The excess capacity is available for usage in the Powerblock whose market is commercial and utility storage.
The Powerblock provides storage for the following commercial and utility applications.
- When time of day pricing is in place, which it is in California, commercial customers have an incentive to buy electricity from the grid during off-peak hours and store it for use later in the day, and avoid using expensive electricity during peak hours. For example, they may be able to buy electricity for 10 cents per kWh, and avoid having to pay 35 cents per kWh during peak periods.
- Utilities would use storage in combination with solar and wind to store electricity during the day for use in the evening to level out the load and help mitigate rapid ramping of fossil fuel power plants. See, The Duck Speaks.
California is the driving force behind storage requirements, so its market is the first to be served.
California has mandated that 1,350 MW of storage be provided, 50% by utilities and 50% by commercial or other applications, by 2020. This would seem to indicate the gigafactory will be late to the game, but the 2020 mandate is merely the tip of the iceberg if renewable mandates of 33% and 50% are to be met.
The storage mandate specifies MW, not MWh, so it’s not entirely clear how to compare gigafactory capacity in GWh with the MW mandate.
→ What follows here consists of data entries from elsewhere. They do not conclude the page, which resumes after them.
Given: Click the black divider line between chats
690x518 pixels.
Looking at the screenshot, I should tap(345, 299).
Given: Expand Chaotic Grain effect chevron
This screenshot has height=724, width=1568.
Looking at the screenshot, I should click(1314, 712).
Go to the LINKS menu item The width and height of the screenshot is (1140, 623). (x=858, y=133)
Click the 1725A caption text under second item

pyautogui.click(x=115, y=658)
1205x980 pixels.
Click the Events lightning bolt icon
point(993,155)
Furthermore, it’s been impossible to ascertain with any degree of certainty the amount of storage required in California in MWh.
Two actual examples may provide some guidance as to whether the capacity of the gigafactory can be fully utilized every year.
The first example is Cargill that used one MW of storage to save $100,000 annually. Assuming $25,000 per unit for the Powerblock, total Cargill investment is estimated to have been $350,000. The payback of 3+ years is good.
The second example is the Tehachapi storage project by Southern California Edison (SCE) to accommodate wind energy. This installation was rated at 32,000 kWh. Based on available excess gigafactory capacity, Powerblock batteries could be provided for approximately 900 similar installations. The batteries for the Tehachapi project were supplied by LG Chem, a competitor of Tesla’s.
Another problem with making any assumptions about whether the Tesla gigafactory will be fully utilized is that there is competition from other battery suppliers.
The other batteries may be lower in cost or be able to provide storage without degrading the batteries. The Tesla Powerblock, for example, is rated at 5,000 cycles, which would indicate, under normal usage, the battery would have to be replaced after 15 years.
Meanwhile, flow batteries could last indefinitely.
The EosAurora battery cost is forecast to be $160/kWh compared with the Powerblock’s $250/kWh.
If sales of Tesla BEVs is greater than 100,000 units in 2020, it will, of course, reduce the factory’s dependence on storage applications.
The most that can be said at the moment is that Tesla’s success depends on four variables.
- BEV sales
- Battery sales to other automobile manufacturers
- Powerwall sales
- Powerblock sales
Given current trends in BEV sales and the likelihood of limited Powerwall sales, the future success of the gigafactory would seem to depend on Powerblock sales.
Arriving at a forecast for Powerblock sales will depend on determining the amount of total storage required in MWh for California and the other states using large quantities of renewables.
1: The specifications for the gigafactory call for 35 GWh of cell capacity, but at the same time 50 GWh of pack capacity. It’s not clear why these seemingly contradictory specifications are given, so the article proceeds on the basis of 35 GWh capacity.